The Mirror talks about a recent survey about Britain's most popular childhood holiday destination. Scarborough is the fifth most popular:
I haven’t mentioned the magnificent Rotunda Museum housing Gristhorpe Man, a Bronze Age local, the Stephen Joseph Theatre where Alan Ayckbourn’s plays are premiered, writer Anne Brontë’s grave in St Mary’s churchyard, or the spa where the waters have been taken for 300 years, or the shows or the brilliant pubs like the Alma Inn. (Paul Routledge)
Augusta Magazine has an article about TB:
When we think of tuberculosis, we think of Old West outlaws, novels set in 19th-century Europe and afflicted geniuses. We think of Doc Holliday, the Georgia-born dentist and gunfighter who went to the Southwest in hopes of extending his life. We think of Marguerite Gautier, the heroine of Alexandre Dumas’s novel, The Lady of the Camellias. We think of Emily Brontë and George Orwell. (Lucy Adams)
A column in
The Herald (Ireland) about why women like helpless guys:
The mismatch between capable, get up and go women and less-than-motivated men is the theme of countless romance novels and even romantic comedies.

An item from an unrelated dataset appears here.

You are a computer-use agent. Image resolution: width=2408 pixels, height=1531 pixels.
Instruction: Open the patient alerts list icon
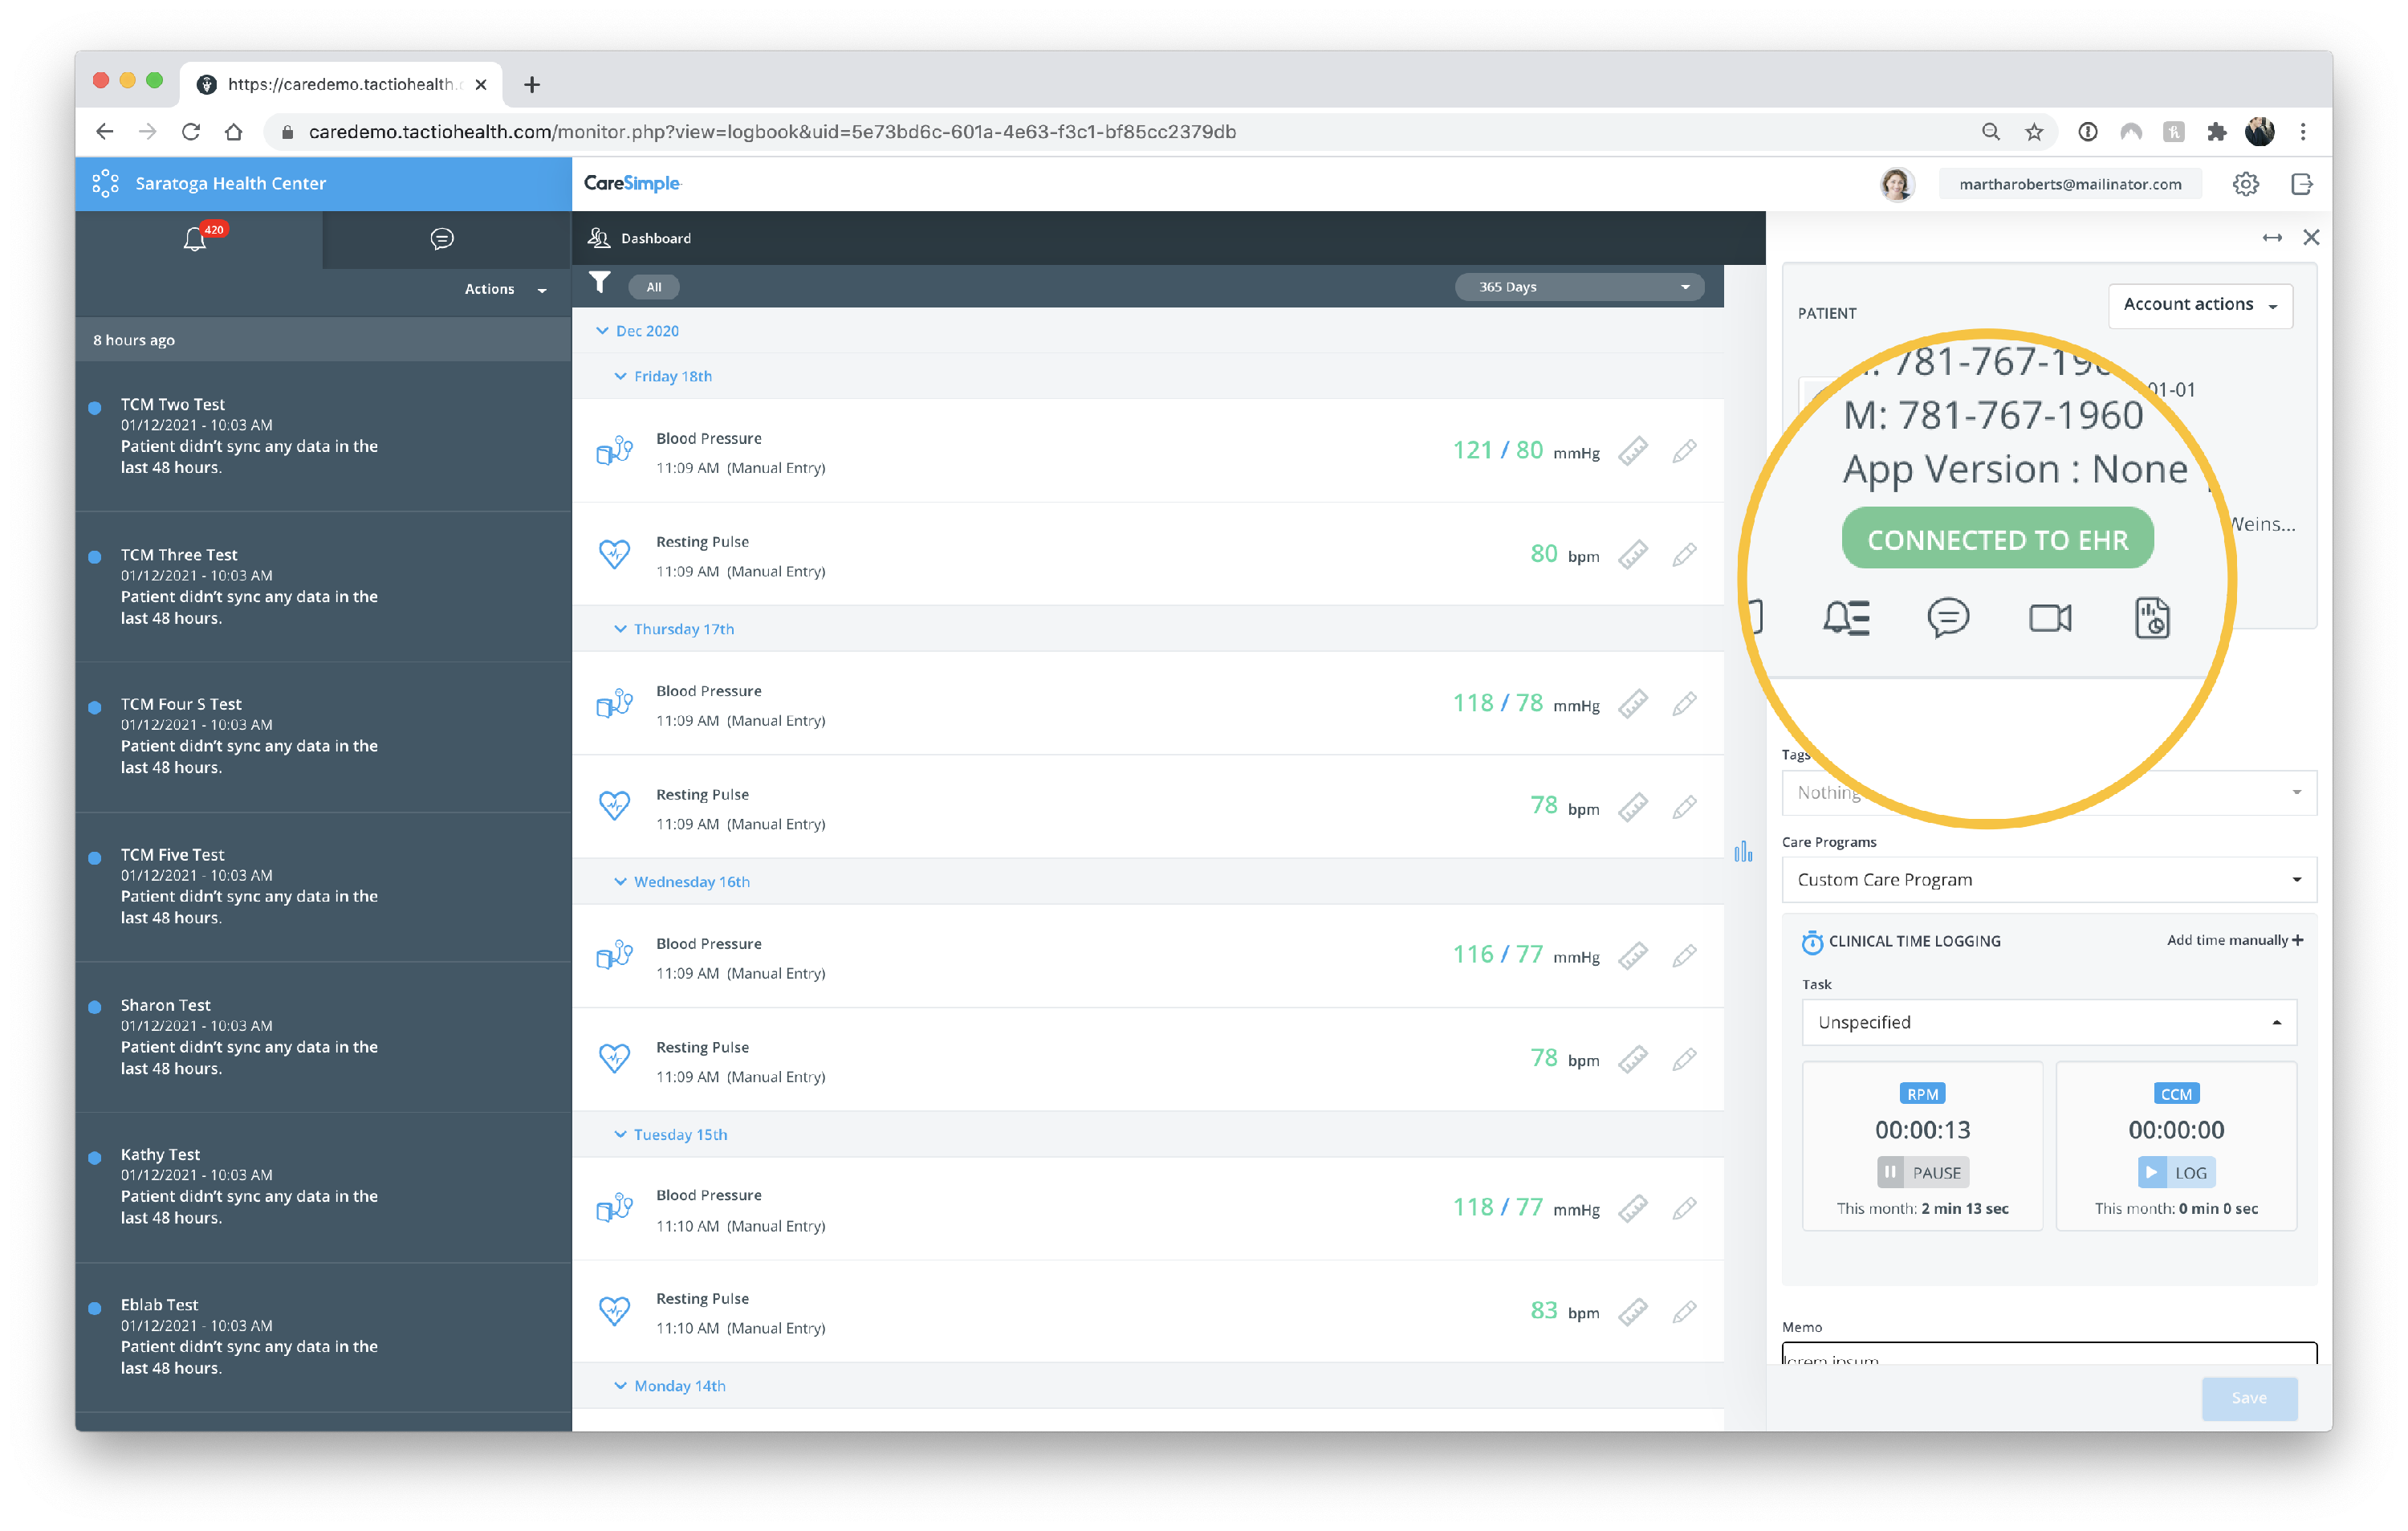pos(1845,618)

Stubborn Mr Rochester, who finally recognises Jane Eyre's love for him when he is blinded and needs a carer.
On
Vibe Ghana we read Kwesi Atta Sakyi chronicle his school days:
We had abridged versions of novels by Shakespeare, Emile [sic] Brontë, Charles Dickens, Arabian Nights, Daniel Defoe, Enid Blyton, Sheila Stuart, and of course, our Fante Fie na Skuul Readers by J.A. Annobil, and the Fante Grammar of Function or Mfantse Nkasafuwa Dwumadzi by C.F.C Grant, Nana Bosompo, Prama, and the Nkwantabisa Weekly newspaper.
Novostia (Serbia) talks about an exhibition in Belgrade by the photographer Tomislav Grujičić Ravanjac:
Pomalja se Radnička ulica, simbol Stare Čukarice, sa iščezlim kućercima, "Lazarevački drum sa Đurinom pekarom", fotografija koja ima istorijsku vrednost, dok "Stara zgrada u Zimonjićevoj ulici" kao da je ilustracija za neki roman Emili ili Šarlote Brontë. Na ovom mestu srela su se dva sveta, dva veka, dva načina života. (Translation)

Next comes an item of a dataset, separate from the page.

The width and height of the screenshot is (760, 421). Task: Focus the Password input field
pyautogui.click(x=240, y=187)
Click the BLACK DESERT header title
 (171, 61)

El Diario de Huelva talks about the essay
Marco Antonio en Actium by José Orihuela:
Por el ensayo circulan los pensamientos y la palabra escrita de Homero, Plutarco, Pompeyo, Cátulo, Aquiles, Hector, Shakespeare, Hegel, Dumas, Julio Verne, Charlot [sic] Brontë, Pascal, Kovaliov, Fuller, Rostovtzeff, Gracia Alonso, Jordi Cortadella, Margaret George, Massie, Antonio Aguilera, Vicente Picón o el cineasta Joseph L. Mankiewicz entre otros muchos. (Paco Huelva) (Translation)
Che Donna (Italy) lists disastrous marriage proposals:
St. John Rivers e Jane Eyre: pur volendo mettere da parte la consapevolezza che la protagonista del romanzo è destinata a sposare il ricco e affascinante Mr Rochester, l’impacciata proposta del missionario, totalmente priva di qualsiasi romanticismo, può, nel migliore dei casi, limitarsi a strappare un sorriso al lettore e, nel peggiore, far nascere in lui serie perplessità sulla presenza di anche solo un grammo di fascino nell’uomo. Il sunto della proposta sona infatti come “sto per partire missionario e ho bisogno di una compagna, Dio vuole che quella donna sia tu”: ma non era meglio un bel mazzo di fiori e una semplice “vuoi sposarmi”? Almeno rimaneva il dubbio di un sincero sentimento. (Francesca) (Translation)
Nos Folies Littéraires (in French) and
Luke McGrath post about
Wuthering Heights;
Little Miss Trainwreck reviews
The Poetic World of Emily Brontë by Laura Inman.